The first question is what is greenwashing & what does it have to do with the fashion industry?
According to The Fashion Law; Greenwashing is a term that was coined in the 1980’s by environmentalist Jay Westerveld, who saw the inconsistency in hotels that did not employ concrete recycling programs but encouraged the reuse of towels by patrons. (PRSA). It refers to the promotion of green-based environmental initiatives or images without the implementation of business practices that actually minimize environmental impact (or any of the other negative effects of their businesses). It is also defined as the “dissemination is misinformation by an organization so as to present an environmentally responsible public image.” (Oxford English Dictionary). This practice often includes misleading customers about the actual benefits of a product or practice through misleading advertising and/or unsubstantiated claims, in order to “create a benefit by appearing to be a green company, whether that benefit comes in the form of a higher stock price, more customers or favored partnerships with green organizations.” (Investopedia).

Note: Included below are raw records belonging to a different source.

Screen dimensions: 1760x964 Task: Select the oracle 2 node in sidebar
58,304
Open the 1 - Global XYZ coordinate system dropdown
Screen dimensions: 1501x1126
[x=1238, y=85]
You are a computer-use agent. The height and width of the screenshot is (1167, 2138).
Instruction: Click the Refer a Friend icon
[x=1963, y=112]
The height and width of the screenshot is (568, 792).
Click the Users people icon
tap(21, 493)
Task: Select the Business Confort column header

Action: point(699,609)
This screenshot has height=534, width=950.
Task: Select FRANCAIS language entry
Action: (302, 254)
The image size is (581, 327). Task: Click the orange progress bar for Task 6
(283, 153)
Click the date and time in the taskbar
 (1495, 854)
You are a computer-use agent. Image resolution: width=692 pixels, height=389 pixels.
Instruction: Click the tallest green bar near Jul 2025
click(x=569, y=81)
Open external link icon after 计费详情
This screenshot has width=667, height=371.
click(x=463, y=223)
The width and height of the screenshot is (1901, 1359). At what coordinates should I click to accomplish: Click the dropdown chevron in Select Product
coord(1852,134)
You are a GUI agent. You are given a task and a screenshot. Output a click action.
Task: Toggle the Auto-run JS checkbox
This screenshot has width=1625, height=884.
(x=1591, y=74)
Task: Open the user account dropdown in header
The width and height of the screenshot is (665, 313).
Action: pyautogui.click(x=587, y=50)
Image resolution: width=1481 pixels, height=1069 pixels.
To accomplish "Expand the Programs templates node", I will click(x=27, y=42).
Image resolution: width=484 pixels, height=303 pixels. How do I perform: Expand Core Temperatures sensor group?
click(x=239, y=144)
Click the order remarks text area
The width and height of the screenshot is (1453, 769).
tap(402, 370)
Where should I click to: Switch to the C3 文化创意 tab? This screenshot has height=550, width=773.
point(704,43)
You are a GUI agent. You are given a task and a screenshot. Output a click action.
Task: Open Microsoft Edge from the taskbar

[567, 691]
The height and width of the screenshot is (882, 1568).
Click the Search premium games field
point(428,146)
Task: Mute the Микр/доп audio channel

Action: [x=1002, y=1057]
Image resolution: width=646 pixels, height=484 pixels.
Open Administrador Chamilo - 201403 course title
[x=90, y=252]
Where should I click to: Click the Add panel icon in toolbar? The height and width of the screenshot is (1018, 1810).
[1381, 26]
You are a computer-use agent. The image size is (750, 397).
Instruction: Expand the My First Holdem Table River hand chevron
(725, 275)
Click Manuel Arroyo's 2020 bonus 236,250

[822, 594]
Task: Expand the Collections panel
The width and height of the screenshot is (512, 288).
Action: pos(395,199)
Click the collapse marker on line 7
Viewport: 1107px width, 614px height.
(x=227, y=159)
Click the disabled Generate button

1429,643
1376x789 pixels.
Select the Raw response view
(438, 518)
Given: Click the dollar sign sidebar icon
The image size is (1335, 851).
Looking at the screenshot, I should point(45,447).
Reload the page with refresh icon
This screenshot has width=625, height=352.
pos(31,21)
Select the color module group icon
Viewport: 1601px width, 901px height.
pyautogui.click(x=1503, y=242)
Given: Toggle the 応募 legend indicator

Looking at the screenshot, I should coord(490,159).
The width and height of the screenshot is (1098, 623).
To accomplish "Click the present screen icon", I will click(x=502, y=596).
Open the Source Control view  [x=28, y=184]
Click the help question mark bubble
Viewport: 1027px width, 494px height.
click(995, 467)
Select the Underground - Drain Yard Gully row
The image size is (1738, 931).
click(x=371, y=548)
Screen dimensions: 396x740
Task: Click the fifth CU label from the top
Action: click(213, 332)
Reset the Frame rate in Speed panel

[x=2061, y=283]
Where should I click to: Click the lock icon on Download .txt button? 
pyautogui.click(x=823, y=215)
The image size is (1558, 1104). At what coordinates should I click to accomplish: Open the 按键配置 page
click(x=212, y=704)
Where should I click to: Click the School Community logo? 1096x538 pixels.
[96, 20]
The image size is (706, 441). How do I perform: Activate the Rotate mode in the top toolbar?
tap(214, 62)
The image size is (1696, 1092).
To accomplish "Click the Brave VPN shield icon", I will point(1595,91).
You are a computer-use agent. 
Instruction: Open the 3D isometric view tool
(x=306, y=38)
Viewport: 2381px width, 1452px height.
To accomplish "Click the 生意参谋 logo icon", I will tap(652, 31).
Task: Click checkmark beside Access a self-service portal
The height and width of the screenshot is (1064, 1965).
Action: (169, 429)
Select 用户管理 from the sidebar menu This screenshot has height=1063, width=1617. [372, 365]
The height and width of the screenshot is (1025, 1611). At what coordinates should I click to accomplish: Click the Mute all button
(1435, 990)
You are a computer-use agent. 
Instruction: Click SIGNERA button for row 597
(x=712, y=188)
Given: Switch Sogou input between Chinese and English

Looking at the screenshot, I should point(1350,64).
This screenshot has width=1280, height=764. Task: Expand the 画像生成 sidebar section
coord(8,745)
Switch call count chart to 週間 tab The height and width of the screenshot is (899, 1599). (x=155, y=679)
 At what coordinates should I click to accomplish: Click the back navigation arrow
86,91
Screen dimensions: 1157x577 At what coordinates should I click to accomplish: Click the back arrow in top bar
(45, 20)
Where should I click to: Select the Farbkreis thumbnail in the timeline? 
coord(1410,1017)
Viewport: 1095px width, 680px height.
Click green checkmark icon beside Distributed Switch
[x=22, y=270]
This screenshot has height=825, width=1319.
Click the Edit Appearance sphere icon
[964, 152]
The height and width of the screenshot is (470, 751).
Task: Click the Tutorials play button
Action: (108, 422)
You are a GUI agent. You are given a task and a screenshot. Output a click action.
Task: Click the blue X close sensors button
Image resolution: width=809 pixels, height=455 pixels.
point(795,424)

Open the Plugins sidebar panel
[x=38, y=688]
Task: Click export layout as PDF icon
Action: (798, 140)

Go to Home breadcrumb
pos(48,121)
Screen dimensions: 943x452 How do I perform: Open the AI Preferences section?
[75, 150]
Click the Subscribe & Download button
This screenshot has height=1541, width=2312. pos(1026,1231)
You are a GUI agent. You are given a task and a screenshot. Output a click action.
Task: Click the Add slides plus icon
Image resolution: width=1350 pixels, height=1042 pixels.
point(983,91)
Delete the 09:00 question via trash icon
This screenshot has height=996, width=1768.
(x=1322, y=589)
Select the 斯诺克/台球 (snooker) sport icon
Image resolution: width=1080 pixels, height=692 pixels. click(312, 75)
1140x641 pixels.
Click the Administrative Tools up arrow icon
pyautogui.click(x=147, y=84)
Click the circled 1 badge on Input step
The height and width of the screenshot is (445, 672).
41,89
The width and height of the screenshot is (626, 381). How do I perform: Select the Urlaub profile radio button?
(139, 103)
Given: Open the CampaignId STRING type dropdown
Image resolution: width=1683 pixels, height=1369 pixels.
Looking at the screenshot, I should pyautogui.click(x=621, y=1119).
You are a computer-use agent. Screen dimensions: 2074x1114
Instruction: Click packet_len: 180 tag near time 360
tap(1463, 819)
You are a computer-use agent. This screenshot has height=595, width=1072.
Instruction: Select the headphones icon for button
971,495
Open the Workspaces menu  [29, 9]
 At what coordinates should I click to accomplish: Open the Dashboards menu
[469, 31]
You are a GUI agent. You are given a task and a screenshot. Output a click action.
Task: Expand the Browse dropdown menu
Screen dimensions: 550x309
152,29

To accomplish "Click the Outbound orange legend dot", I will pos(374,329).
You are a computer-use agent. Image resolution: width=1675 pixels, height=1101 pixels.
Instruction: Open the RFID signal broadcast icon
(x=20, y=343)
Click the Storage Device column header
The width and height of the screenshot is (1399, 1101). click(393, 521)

A fashion brand can be ethical without being sustainable and vice versa. Ethical fashion focuses on the how items are made without slave labor, discrimination, or child labor. Sustainable fashion focuses on generating environmental benefits while not using up to many resources or causing pollution.
How fashion brands greenwash:
Vagueness – Many brands will use words like “conscious”, “eco-friendly”, or “ethical” and provide zero details about how they are any of these things.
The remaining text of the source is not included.